Electigmaについて

毎秒44.2テラビットの史上最速のインターネット速度の実現に成功。1秒間に1000本のHD映画をダウンロード可能

オーストラリアのRMIT大学スウィンバーン大学モナッシュ大学の研究チームは単一の光チップを用いて「世界最速のインターネット速度」を達成したと主張しました。

この光チップは毎秒44.2テラビット(Tbps)の驚異的なデータ速度を記録しました。この速度は1秒間に1000本のHD映画をダウンロードする事ができます。(理論値)

圧倒的データ速度!!

Nature Communicationsに掲載された調査結果によると、この驚異的なデータ速度を実現するために研究者は80個のレーザーを「マイクロコーム」と呼ばれる単一の機器に置き換えるデバイスを新たに使用しました。

このマイクロコームは1つのチップに搭載された数百個の高品質赤外線レーザーで構成された虹のような光の波を形成することで、それぞれの「レーザー」は個別の通信チャネルとして使用することが可能となっており、既存の電気通信ハードウェアよりも小型、軽量です。

設計上では素晴らしいアイディアのように聞こえますが実際の環境下ではどうでしょうか。チームは自分たちの理論の正しさを証明するためにRMITのメルボルンシティキャンパスとモナッシュ大学のクレイトンキャンパスの間の76.6kmの「暗い」光ファイバーで実地テストを行いました。
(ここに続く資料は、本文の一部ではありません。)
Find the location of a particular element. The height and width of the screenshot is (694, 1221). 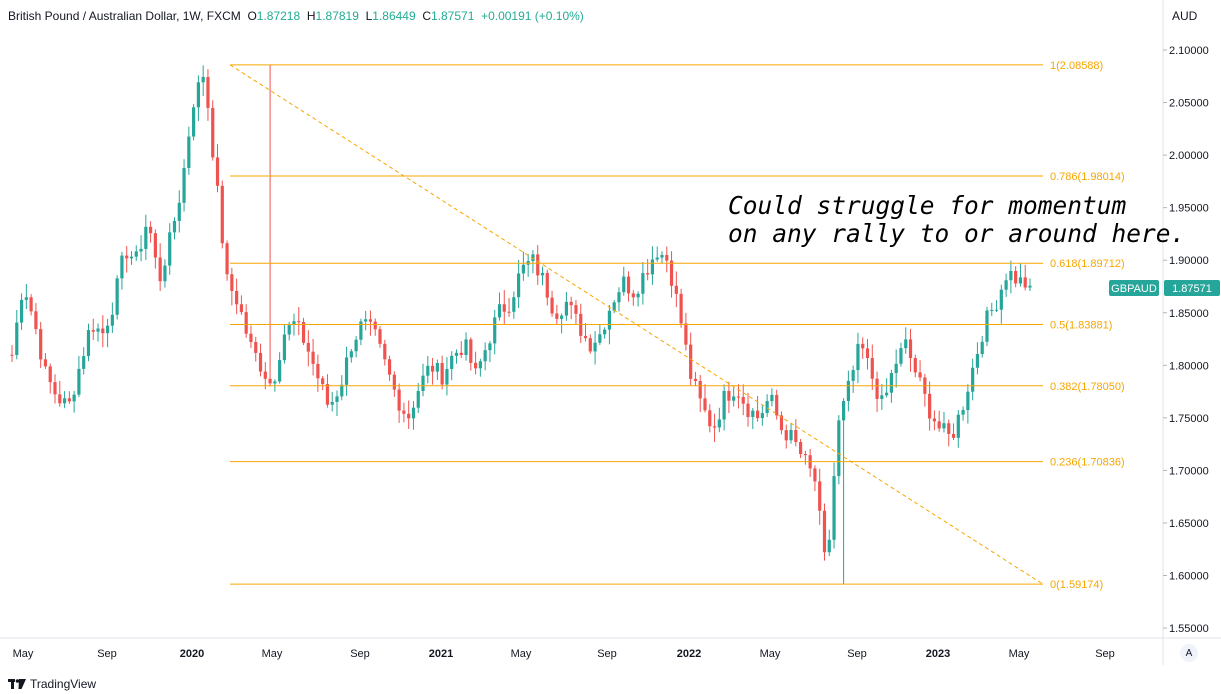

high-value: 1.87819 is located at coordinates (337, 16).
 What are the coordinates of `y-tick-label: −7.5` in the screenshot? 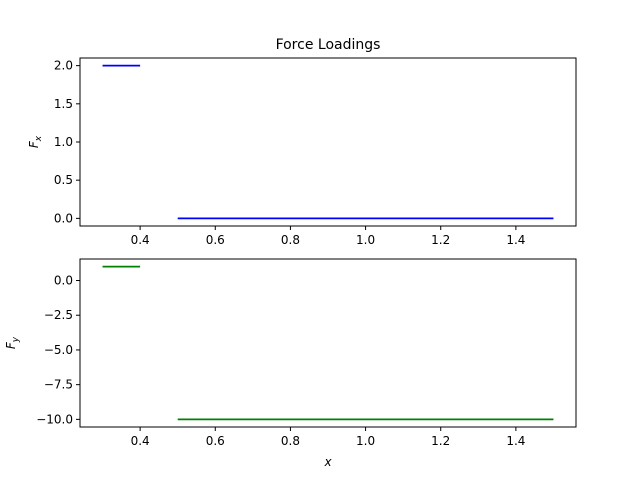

その結果、各チャンネルのデータ量を最大にすることができることを実証しました。これはすなわち理想的なシステムさえ構築することができれば、毎秒44.2テラビットのデータ速度を実現することができ、あらゆるニーズに答えることができることを意味しています。

オーストラリアのインフラ問題を解決できるかも

オーストラリアは日本と比較するとインターネット回線速度が遅いと言われています。この問題を解決するためにNBN(National Broadband Network)と呼ばれるインターネット回線を国策として推進していましたがこれもあまり評判がよくありません。

しかし、今回使われたマイクロコームはNBNで使用されている規格と同様のインフラストラクチャのため、既存のインフラを最大限活用し、今後数年で予想される需要に対応することができます。

「私たちの研究が実証しているのは、NBNプロジェクトのおかげで、すでに地中にあるファイバーが、現在も将来も通信ネットワークのバックボーンとなる能力を持っているということです。私たちは、将来のニーズを満たすために拡張可能なものを開発しました。」と、研究の共同執筆者でありビル・コーコーコーラン博士は声明の中で述べました。

「そして、ここで話しているのはNetflixだけではなく、私たちが通信ネットワークを何のために使うかという、より広範なスケールの話です。このデータは、自動運転車や将来の交通機関に利用することができ、医療、教育、金融、電子商取引産業に役立つだけでなく、何キロも離れた場所にいる孫と一緒に本を読むことができるようになります。」